Pac-12 Tournament To Las Vegas? Yes, Please…Posted by AMurawa on December 21st, 2011
Since Larry Scott took over as commissioner of the Pac-12, changes have come fast and furious. To begin with, when Scott accepted the position, it was a quaint 10-team conference playing most of its conference games outside of the eyes of ESPN’s cameras. Now, with this year’s additions of Colorado and Utah, there are more teams (and twice Scott almost succeeded in landing Texas and Oklahoma on his way to a 16-team conference), and with a $3 billion agreement with ESPN and Fox in tow, the conference and its member institutions have a new high-profile television contract and plenty of money to spend.
But Scott’s nowhere near done remaking this conference. Recently he spent some time in China, investigating the possibility of playing regular season games across the Pacific, and last week it was announced that a group from Las Vegas had entered a bid to host the Pac-12 Tournament beginning in 2013. The Pac-12’s agreement with the Staples Center in Los Angeles, where the conference tournament has been held since its re-introduction in 2002, expires following this season, and given the repeatedly low attendance at that location, a possible alternative venue is being explored.

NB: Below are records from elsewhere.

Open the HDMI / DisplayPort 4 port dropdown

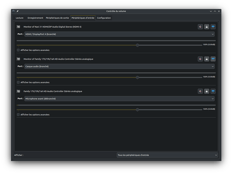coord(119,34)
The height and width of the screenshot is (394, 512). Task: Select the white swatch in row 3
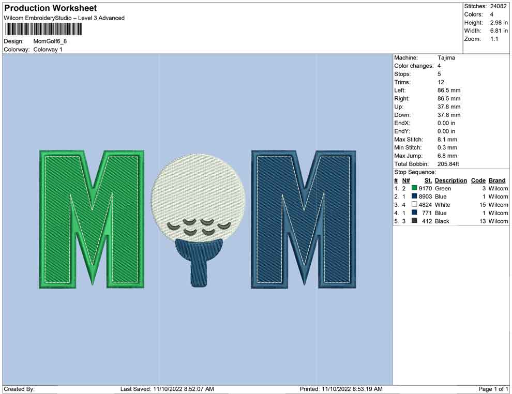pos(414,205)
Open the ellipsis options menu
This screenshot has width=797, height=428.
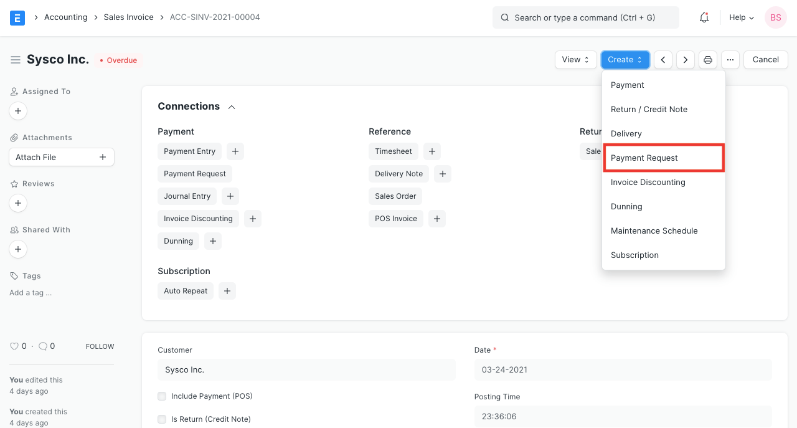click(730, 59)
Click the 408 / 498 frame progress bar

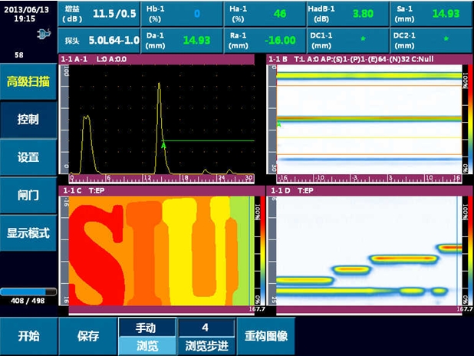click(28, 292)
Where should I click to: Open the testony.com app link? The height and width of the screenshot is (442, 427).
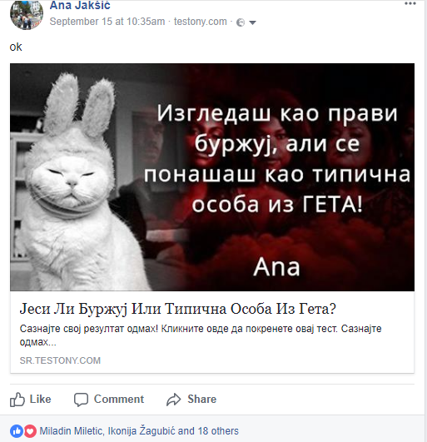tap(200, 22)
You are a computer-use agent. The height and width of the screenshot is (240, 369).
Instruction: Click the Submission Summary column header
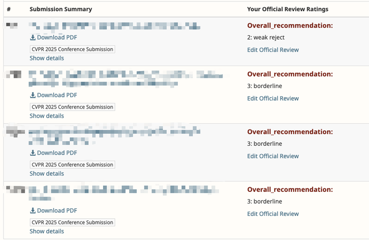point(61,9)
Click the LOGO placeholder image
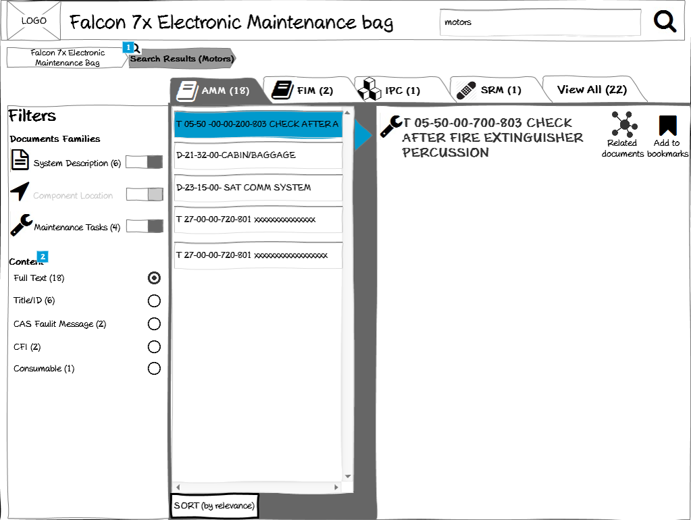This screenshot has height=520, width=691. [x=34, y=20]
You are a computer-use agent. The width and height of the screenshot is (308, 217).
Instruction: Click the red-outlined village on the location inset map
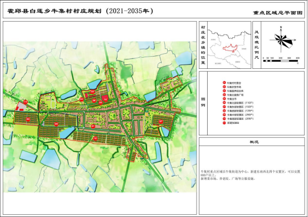230,48
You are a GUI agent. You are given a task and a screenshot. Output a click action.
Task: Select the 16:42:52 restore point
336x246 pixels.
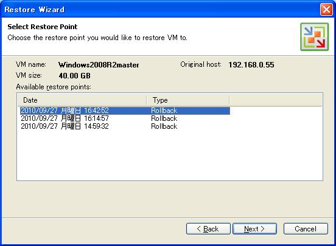tap(125, 111)
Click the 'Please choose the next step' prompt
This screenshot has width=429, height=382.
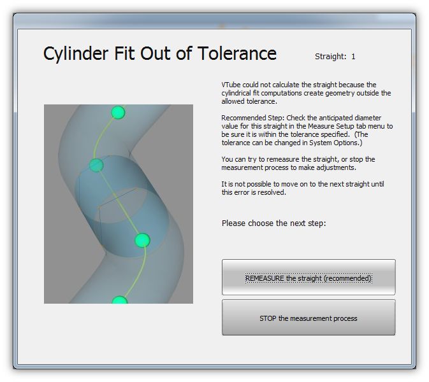tap(273, 223)
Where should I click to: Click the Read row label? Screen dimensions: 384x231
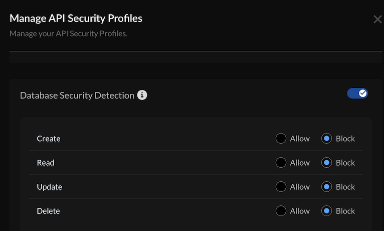tap(46, 163)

Enter Las Vegas, and specifically the MGM Grand Garden, a venue that has never hosted a basketball event in its 18-year history. The venue would seat roughly 13,000 people in its basketball configuration, and although it lacks luxury suites, would provide a good neutral-site location for the tournament. There are five Pac-12 schools within a six-hour drive of Las Vegas, and the schools from the furthest reaches of the conference footprint are all within a 2½ hour flight. And perhaps more importantly, Vegas is an entertainment destination that would provide a good incentive for fans from around the league to attend the tournament while providing other options for fun should their team be eliminated early.
For the college hoops junkie, Vegas is already becoming a premium destination in early March, not only due to the overflowing bonanza of college basketball action in every sports book, but because it already currently hosts three different conference tournaments. At present, the WCC and WAC host their tournaments at the Orleans Arena, with the WCC getting first crack the weekend prior to Selection Sunday and the WAC the weekend of it, while the Mountain West hosts its tournament at the Thomas & Mack Center on UNLV’s campus that same weekend. Throw the Pac-12 into the mix and it would be possible to spend ten days in Vegas (provided your liver and other essential organs agree with this decision) and catch bits and pieces of four conference tournaments.
The Pac-12 is still considering other proposals from around the conference, including bids from Seattle, Salt Lake City and several other campus sites. Any static site, however, is liable to suffer from the same problems that the Staples Center endures. Not only is there ostensibly a home-court advantage for the local teams, but in years where the local or host team either is not very good or is eliminated early, there is the distinct possibility of playing in near-empty arenas, with only diehards traveling to other cities around the west to support their teams.
Another idea that has been floated around for years is to rotate the tournament between major population centers near member institutions; consider a seven-year cycle where the Staples Center, Oracle Arena (Oakland), Rose Garden (Portland), Key Arena (Seattle), US Airways Center (Phoenix), Pepsi Center (Denver) and EnergySolutions Arena (Salt Lake City) all take turns at hosting the tournament. This would be slightly more advantageous than a static location in that the potential home court advantage would be evened out over the cycle, but it would still possibly lead to lots of empty seats most years. Are Arizona or UCLA fans really going to get on a plane to Seattle or Portland in large numbers and fill seats there?
With the Vegas solution, there is no home court advantage for anybody, a good non-basketball fallback plan for fans should their teams lose early, and it goes a long way towards creating a mecca for college hoops fans in early March (although that last thing is certainly not something Scott and the Pac-12 are all that worried about). The conference’s decision will largely be made with an eye towards getting as many fannies into seats as possible and improving the atmosphere of the tournament, which has in recent years been lacking. “I really want a strong collegiate atmosphere around the basketball tournament,” Scott told ESPN. “I don’t want it to feel overly corporate. I want it to be well-attended and well-supported and there to be great buzz around the event.”
With the atmosphere at the Staples Center waning, it is time for a change, and the best way to give this event the most buzz is to introduce Vegas into the equation. Vegas would be enticing enough to draw fans from all over the west and the MGM Grand Garden would be small enough to create a rocking environment to kickstart March Madness. Imagine a pair of Friday night semifinals in Vegas paired with a Saturday night championship game that would serve as a great nightcap to what is always a great day of Championship Week basketball around the country. Hopefully the three conferences (Pac-12, MWC and WAC) would be able to find some kind of way to stagger start times enough so that the true diehard (ahem, me) could get a glimpse of each of the finals, but for the time being, RTC weighs in with its much-valued endorsement of the Pac-12 Tournament to Las Vegas plan.
Now, who do we talk to about getting some Pac-12 conference teams worth watching?